Interviewed by the Portuguese news agency Lusa in Lisbon on Saturday, Momade said he is winning to run against the ruling Frelimo Party, but added that the final decision will be taken at a Renamo Congress, to be held before the 2024 elections.
“I am available because I am still young, and I have the energy to lead Renamo”, said the 62 year old Momade. “But everything will depend on the party’s bodies. It’s good that we are going to have a Congress, the body that will decide on the Party’s candidate”.
Momade became leader of Renamo, after the death from diabetes in 2018 of Afonso Dhlakama, who had led the Party with an iron grip since 1979. He was confirmed as leader in an election held during a Renamo Congress in 2019.

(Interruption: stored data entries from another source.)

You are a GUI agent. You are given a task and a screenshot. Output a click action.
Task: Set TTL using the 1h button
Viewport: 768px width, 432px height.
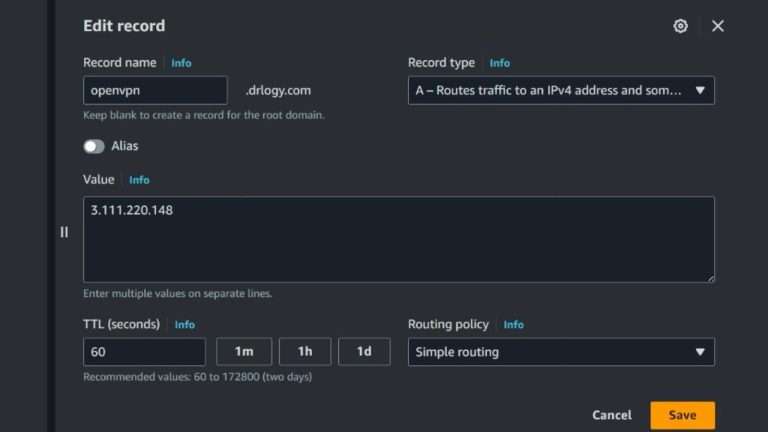click(x=305, y=352)
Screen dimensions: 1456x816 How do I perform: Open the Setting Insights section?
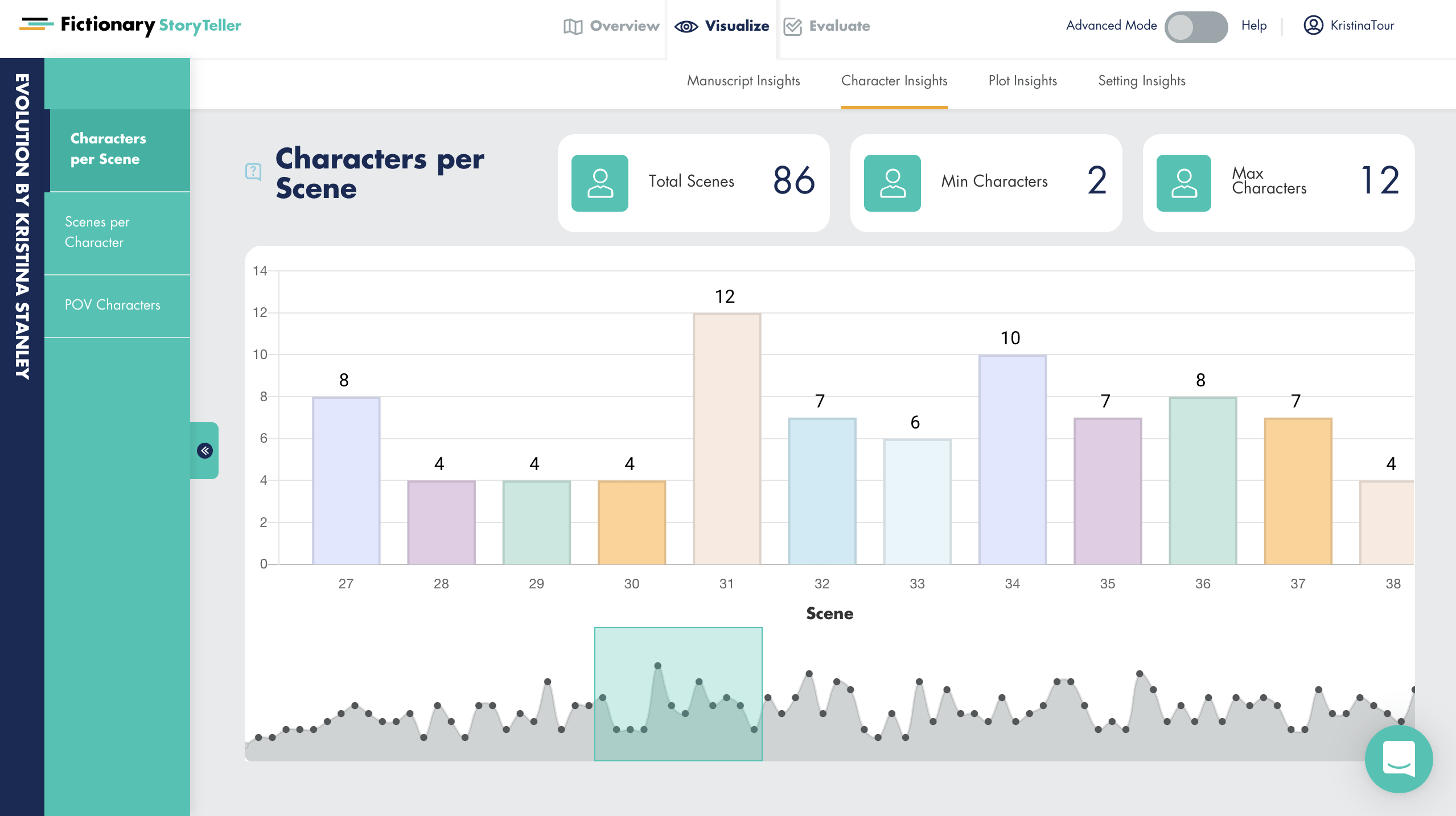(x=1141, y=80)
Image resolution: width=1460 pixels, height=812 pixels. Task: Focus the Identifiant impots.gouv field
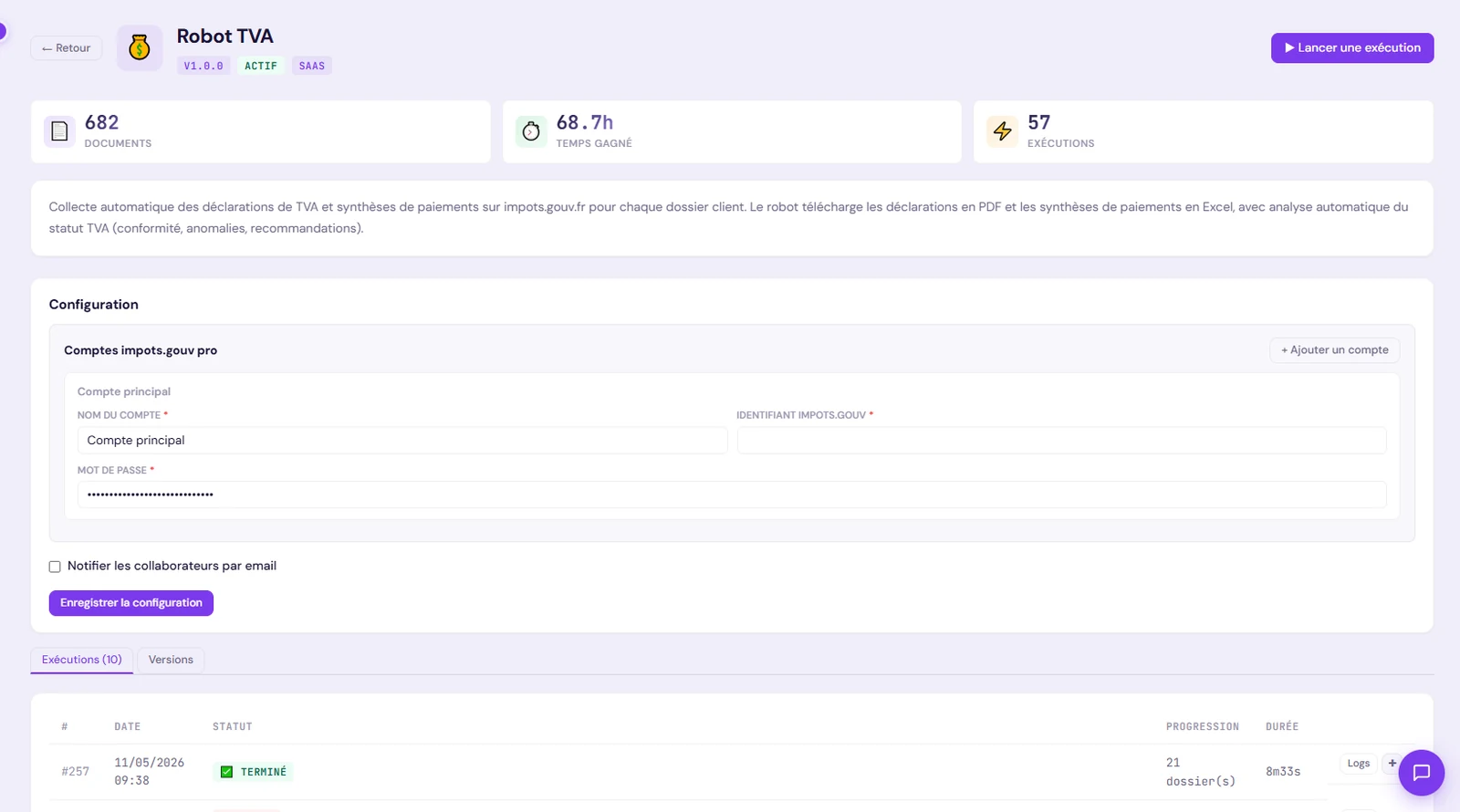[x=1061, y=441]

Succeeding a charismatic leader such as Dhlakama “was a challenge”, admitted Momade. “Right now, we are working to unite the Renamo family, because the main goal of Renamo is to lead the country”.
Indeed, in his four years at the head of the party, he had tried “to unite the family after the death of our father” so that “we can advance together for the good of Mozambique”.
Looking towards the 2024 general elections, Momade declared that the current President, Filipe Nyusi, cannot stand for a third term of office, since this is banned under the Mozambican constitution.
“What I have to do is defend the Constitution of the Republic”, stressed the Renamo leader. “Any President must stand for two terms of office at most”.
Momade noted that Nyusi’s predecessors, Joaquim Chissano and Armando Guebuza, had only stood in two presidential election, “So why should this one run for three terms?”
There has been a great deal of speculation and chatter about a third term for Nyusi, but Nyusi himself has made no comment on the matter. For Nyusi to run for a third term, the Constitution must be amended.
Momade also blamed Frelimo for the delay in concluding the Demobilisation, Disarmament and Reintegration (DDR) of members of the Renamo militia. The DDR should have been finished in December, but Renamo has refused to close down its final military base, in the central province of Sofala, on the grounds that no pensions have been granted to former Renamo guerrillas.
“We’ve done as much as we can”, claimed Momade. “We have already demoblised 15 bases and 90 per cent of our fighters have gone home. Now we are demanding that they comply with what they promised the fighters”.
He warned of the “social risks” of many former soldiers left without adequate forms of subsistence.
“Promises were made”, Momade claimed. “What is missing is to keep those promises, and that is the responsibility of the government and of the international community”.
Renamo has repeatedly claimed that pensions for their demobilized fighters were promised in the peace agreement signed between Nyusi and Momade in August 2019. Nyusi has denied that the agreement covered pensions, and, since the agreement has never been published, it is hard to say who is telling the truth.